5.1  A member asked why there has been a shift towards more high dependency patients and the underlying cause. The Head of the Emergency Department said that there had been an increase in older people with chronic diseases, more co- morbidity, and more patients who are poorly. The member asked if population increase and bigger increase in the elderly population is a factor and she agreed that  this is factor in more significant acuity. The Medical Director responded that local Southwark admission rates are declining; however KCH as a whole is seeing admissions rates going up.

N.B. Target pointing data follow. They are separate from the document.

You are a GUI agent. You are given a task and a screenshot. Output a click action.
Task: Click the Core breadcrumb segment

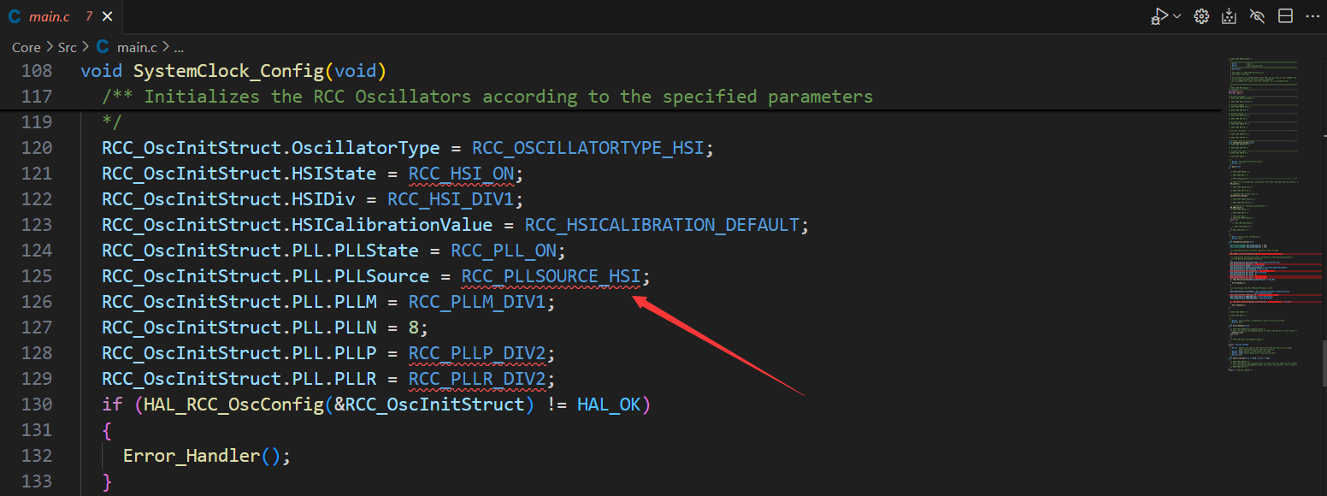(x=27, y=47)
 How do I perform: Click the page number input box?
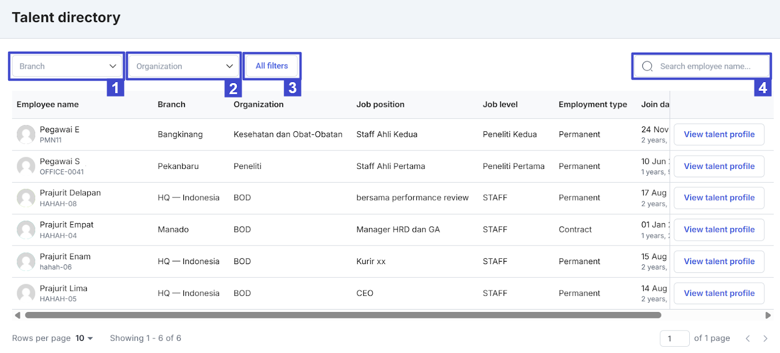tap(674, 338)
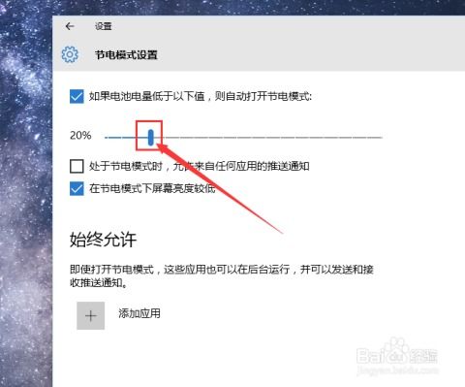Go back using the arrow icon
The width and height of the screenshot is (465, 387).
point(70,26)
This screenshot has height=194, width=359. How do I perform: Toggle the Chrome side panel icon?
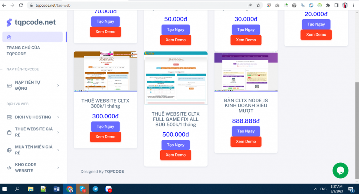click(336, 5)
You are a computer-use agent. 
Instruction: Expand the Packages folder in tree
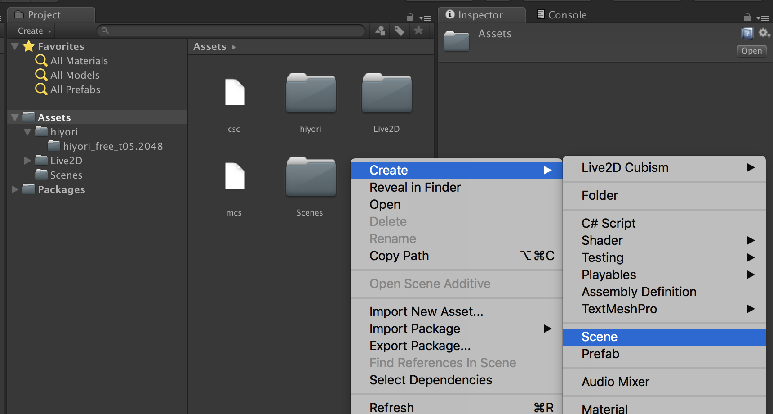[15, 189]
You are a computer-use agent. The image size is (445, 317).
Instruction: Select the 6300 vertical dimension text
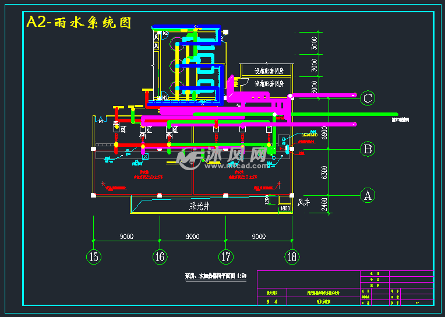316,172
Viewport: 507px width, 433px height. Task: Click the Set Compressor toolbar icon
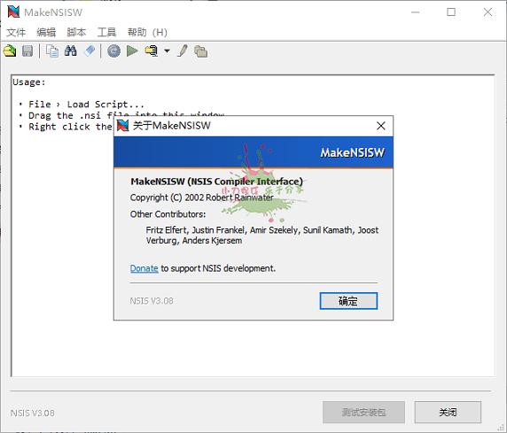[x=152, y=51]
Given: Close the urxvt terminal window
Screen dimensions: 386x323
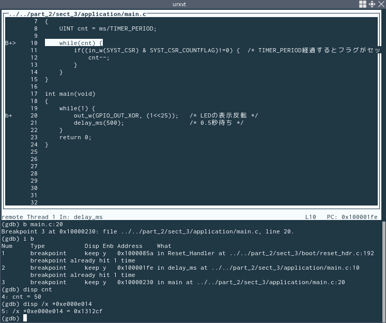Looking at the screenshot, I should pos(380,4).
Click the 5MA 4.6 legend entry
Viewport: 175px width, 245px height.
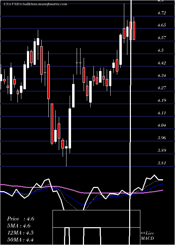19,226
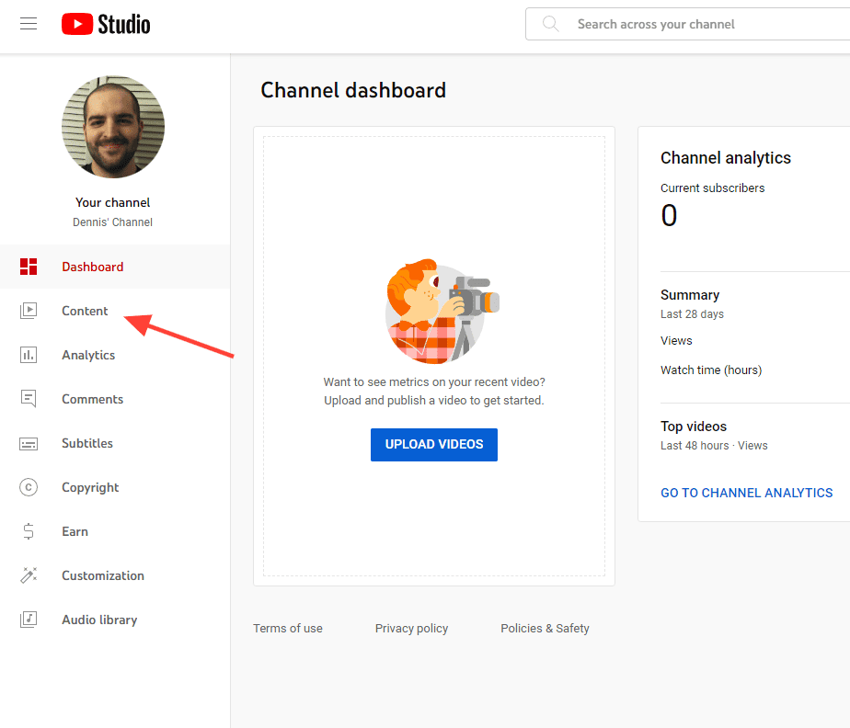Open the Terms of use page
The height and width of the screenshot is (728, 850).
(x=287, y=628)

Kings College Hospital,  Denmark Hill, is a tertiary centre for a big area.  Southwark Clinical Commissioning Group and KCH are working well on local issues and we are now looking at he bigger issue of decompression.

 

5.2  A member asked if the number of newly arrived people who are not registered with a GP is static or going up. The Medical Director said that numbers were static. 80% of patients at King’s College Hospital, Denmark Hill, are from Lambeth and Southwark.

 

5.3  A member referred to the committee report that  that indicated that some people were going to A & E who might be able to access better care via local GP hubs or via  the 111 service. The Medical Director commented that multifaceted issues are driving the A & E pressures however he emphasized that that it is the rise in admissions that is the problem: there are not enough beds so A & E backs up.

 

5.4  The Head of the Emergency Department reported that A&E s had input from a number of bodies to improve,  including CQC & Monitor. She referred to the recent Safer Faster Hospital exercise which focusing on the emergency pathway for a week at the King’s College Hospital, Denmark Hill ; this is now going to be done at the PRUH. This is a very intensive exercise. 

 

5.5  A member asked of plans for improvement would be combined, and actions were measureable or quite broad. The Head of the Emergency Department responded that there are some quick fixes, like phones and wireless, however some are more complex, for example appointing a consultant decision maker, and some are about increasing physical capacity and include providing more beds. 

 

5.6  The Medical Director was asked why complaints at the PRUH had gone down but were now going up. He explained that there is more capacity to accept and process complaints ; KCH had added a PALs so it is easier to report .There has been a change in culture , it is now more collaborative rather than ‘command and control’. He explained that hospital staff were  reluctant to put down adverse incidents, however KCH encourage this as both adverse incidents and complaints can expose problems and help make changes. PRUH has been the worst performing A & E for 6 months or so.

 

5.7  A member asked more about the culture and he explained that there has been lots of input from KCH and the NHS director noticed a change. There is now better engagement from consultants. The CQC noted that consultants were over satisfied, whereas the nurses are doing well but struggling and using difficult systems and the Junior Doctors were feeling unsupported. He explained that prior to KCH acquiring the PRUH staff were unsure if the hospital was going to be asset striped and it was understaffed. KCH radically increased the staffing.

 

5.8  A member asked how long it would take to see an improvement and the Medical Director said that there would be 15 months of difficulty before the PRUH was fully up to speed.